Existing battery capacity measurement approaches suffer one or more of the following disadvantages:    1. Being off line approaches, so that continuity of monitoring is interrupted.    2. Requiring full discharge that leaves other equipment vulnerable and exposed to shutdown.    3. Requiring sophisticated and expensive testing equipment.    4. Requiring manual operation for performing the measurement.    5. Requiring special AC/DC converter rectification noise level similar to that available with UPS's.    6. Inaccuracy.
In consequence the existing battery capacity measurement techniques are either not acceptable to the telecommunications community because they leave a system vulnerable to failure, demand high cost, impose long delays between testing, require manual measurement procedure, or are not allowed due to telecommunications standards (as is the case with rectification noise levels).
A full discharge test into a stable load is recommended by industry and professional institutions as the only reliable approach for battery capacity measurement and is often referred to as the “capacity test”. This approach, however, suffers from substantial disadvantages including the requirement of bulky external loads, the need for backup power supplies, and the labour required to set up and supervise the procedure.
Lately impedance/conductance techniques have become popular for obtaining estimates of battery capacity.

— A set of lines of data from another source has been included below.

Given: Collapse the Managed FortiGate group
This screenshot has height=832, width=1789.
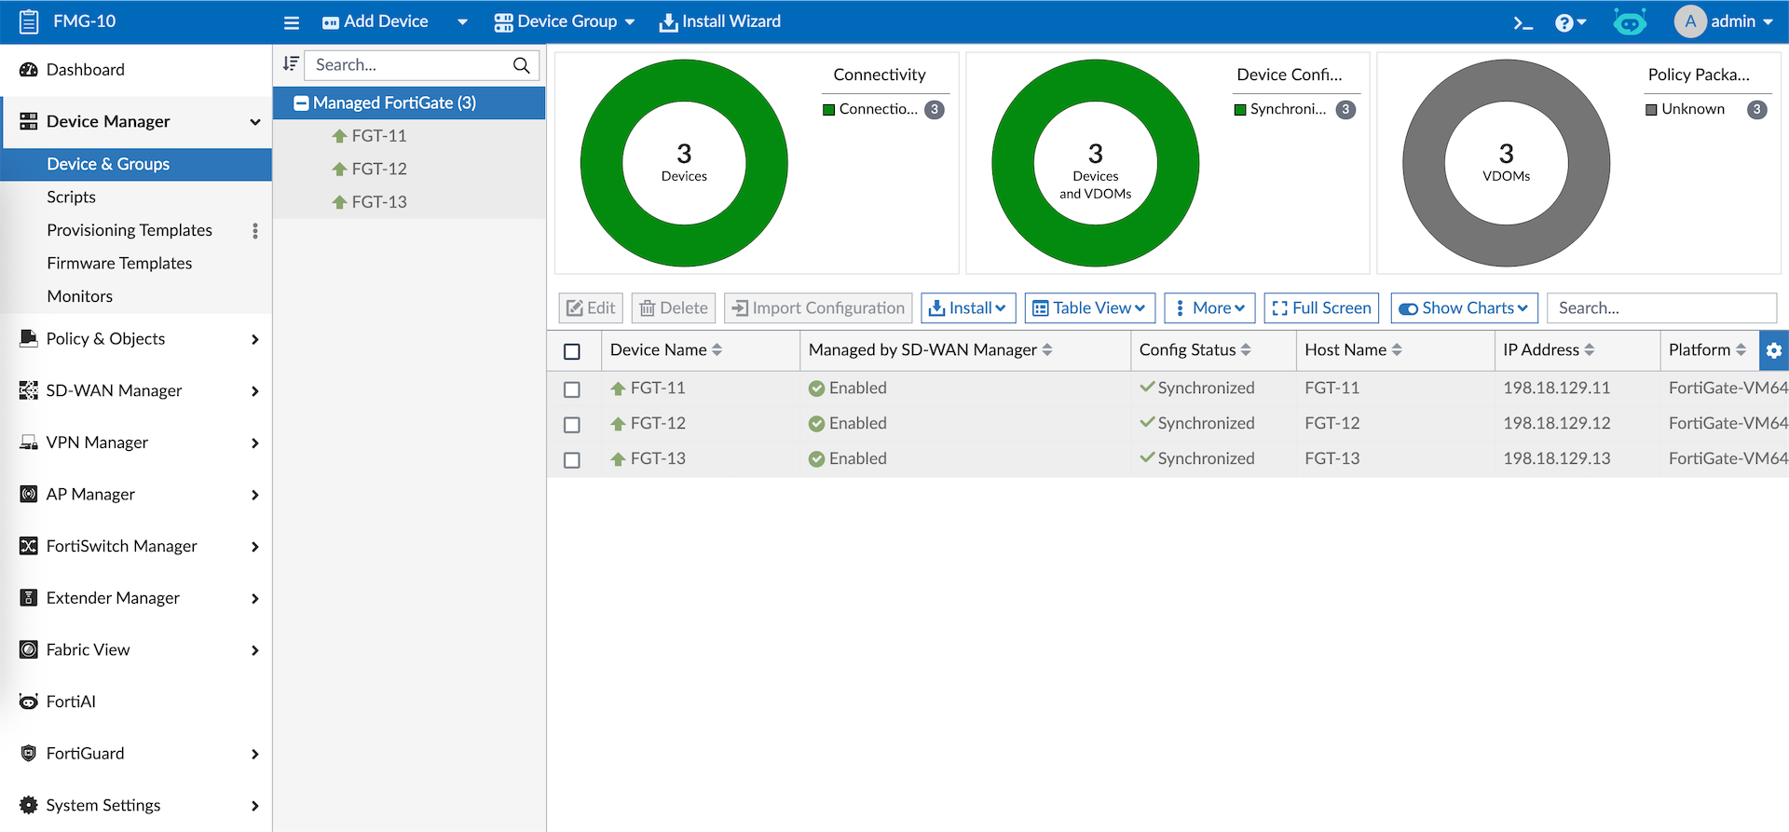Looking at the screenshot, I should (x=301, y=103).
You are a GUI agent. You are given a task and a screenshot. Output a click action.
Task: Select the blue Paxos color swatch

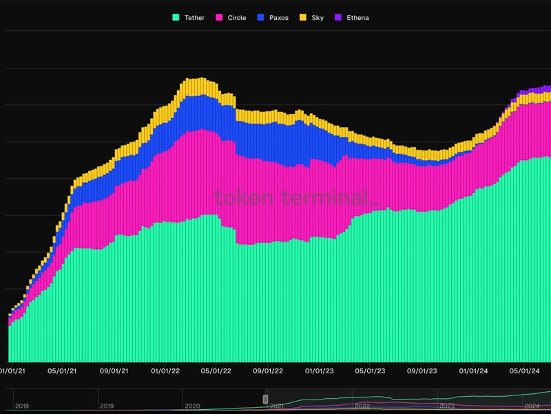click(x=260, y=17)
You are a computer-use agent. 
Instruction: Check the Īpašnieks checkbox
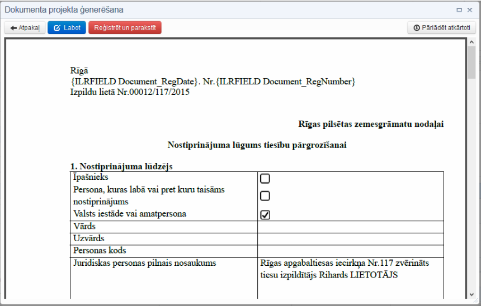coord(265,178)
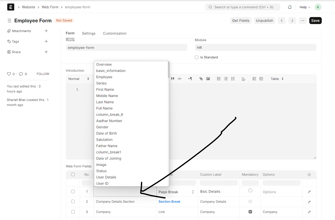The image size is (335, 220).
Task: Insert a blockquote in the Introduction editor
Action: (x=172, y=78)
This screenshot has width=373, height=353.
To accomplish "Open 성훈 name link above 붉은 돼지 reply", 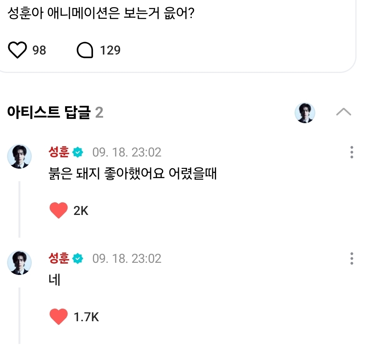I will tap(59, 152).
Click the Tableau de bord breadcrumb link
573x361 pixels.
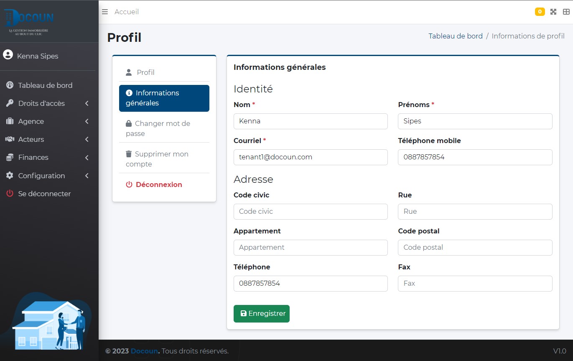[456, 36]
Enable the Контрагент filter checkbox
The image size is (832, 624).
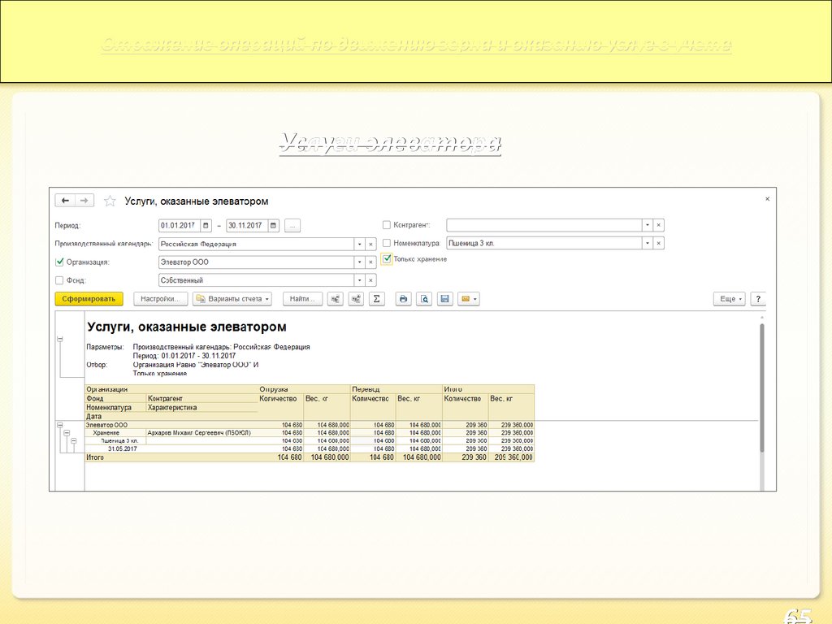tap(387, 225)
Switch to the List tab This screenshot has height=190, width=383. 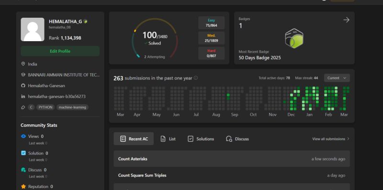pos(168,139)
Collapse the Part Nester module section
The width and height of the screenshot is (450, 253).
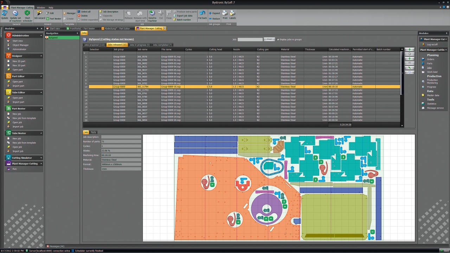41,109
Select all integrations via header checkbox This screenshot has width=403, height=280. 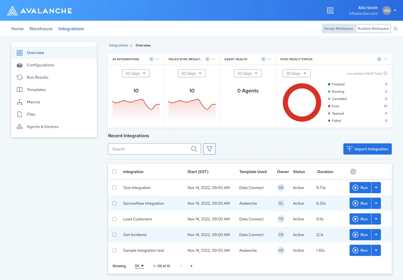pyautogui.click(x=114, y=172)
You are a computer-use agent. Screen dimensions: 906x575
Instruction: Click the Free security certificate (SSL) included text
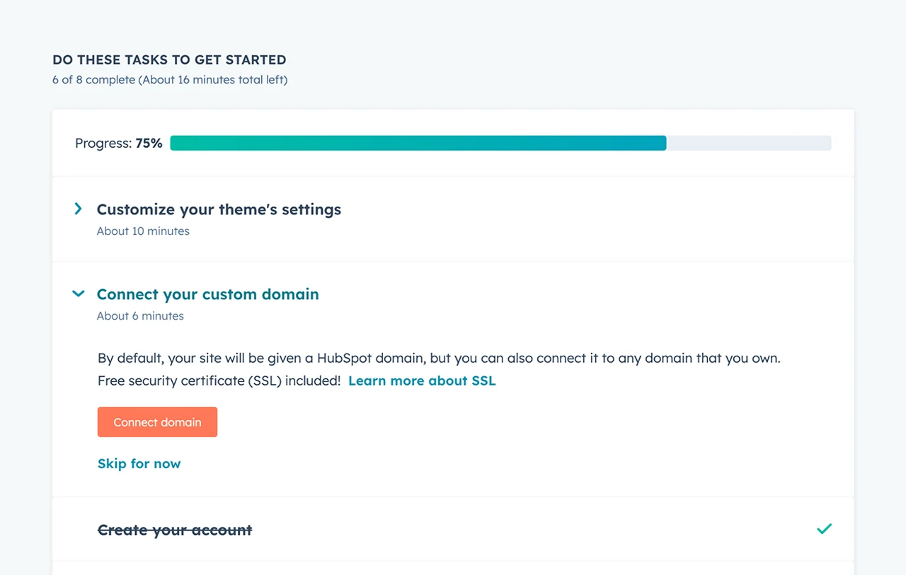219,381
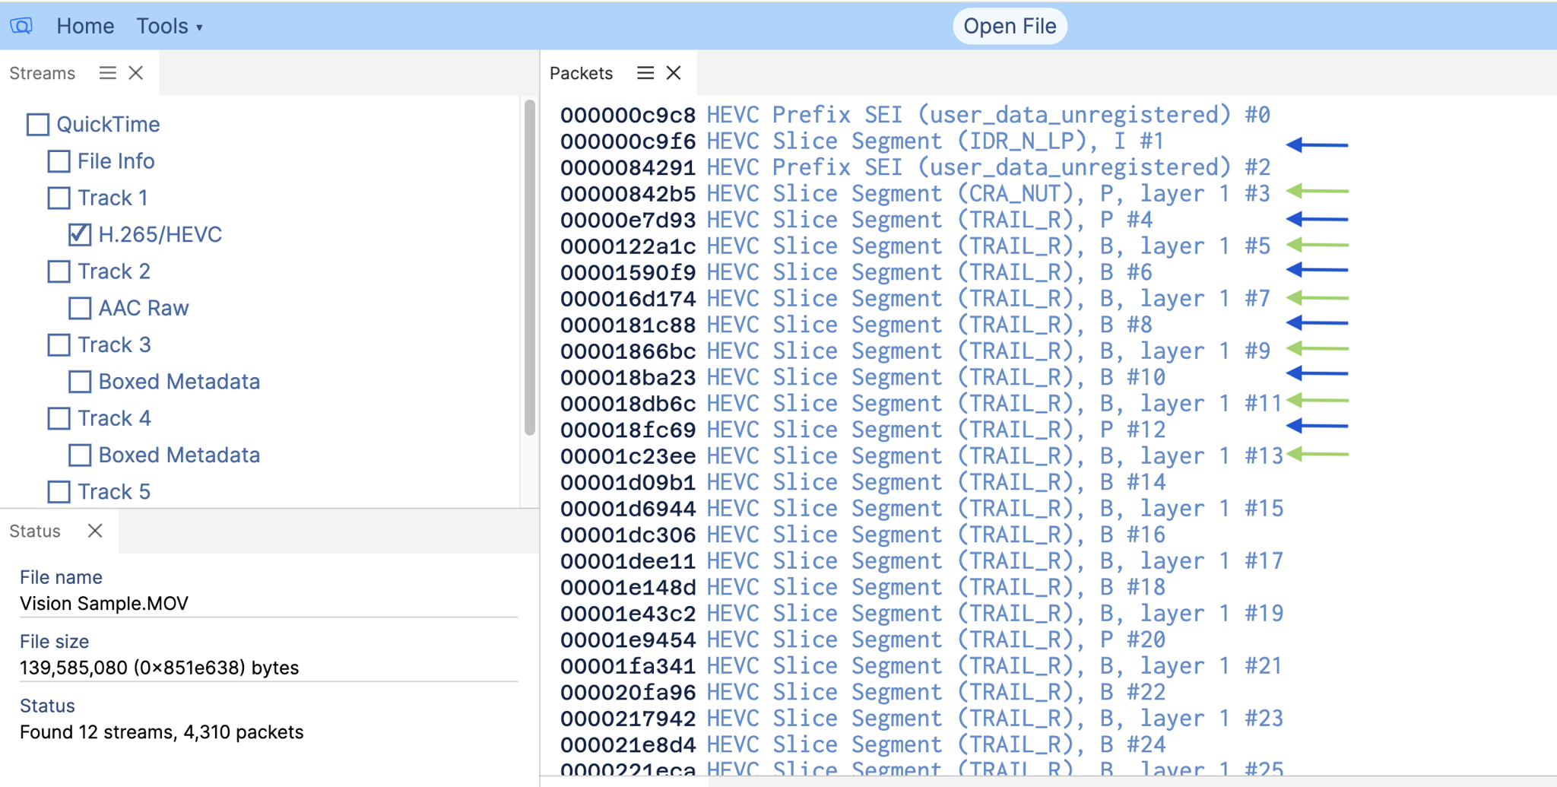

These techniques require the use of specialised equipment. In addition there is some uncertainty surrounding their effectiveness with most of the researchers dealing with these techniques being reluctant to promote them as a replacement to the “capacity test”.
Due to the dependence of battery capacity on the operating parameters of temperature and discharge rate the accuracy of other existing techniques is not acceptable. Accumulation type techniques depend on an estimation of charging efficiency and require correction factors for different discharge temperatures and rates. In addition they are not tolerant to disruptions to their short term data history.
Curve fitting and parametric models are two other common approaches which also suffer from the requirement of correction factors for different discharge temperature and rates. Curve fitting models try to match the discharge voltage versus time curve to either an exponential parabolic or hyperbolic curve. Some models employ more complex hybrid approaches. The major disadvantage with these models is that for each combination of discharge conditions and battery type a parameter set is required. These parameter sets are obtained through an exhaustive series of discharge tests. Parametric models are based on internal battery parameters such as internal resistance. Models such as this estimate SOC (state of charge) or reserve time by redrawing the manufacturers discharge voltage time curves based on the change in internal resistance. Battery resistance, however, is not always supplied by the manufacturer and therefore must be measured.
The present invention seeks to provide a method by which at least some of the aforedescribed disadvantages are mitigated or overcome. It seeks to provide a method which at the least provides information concerning the capacity of one battery relative to that of another battery, and/or the capacity as influenced by the operating conditions and optionally additionally or alternatively information concerning the absolute or intrinsic charge capacity of a battery.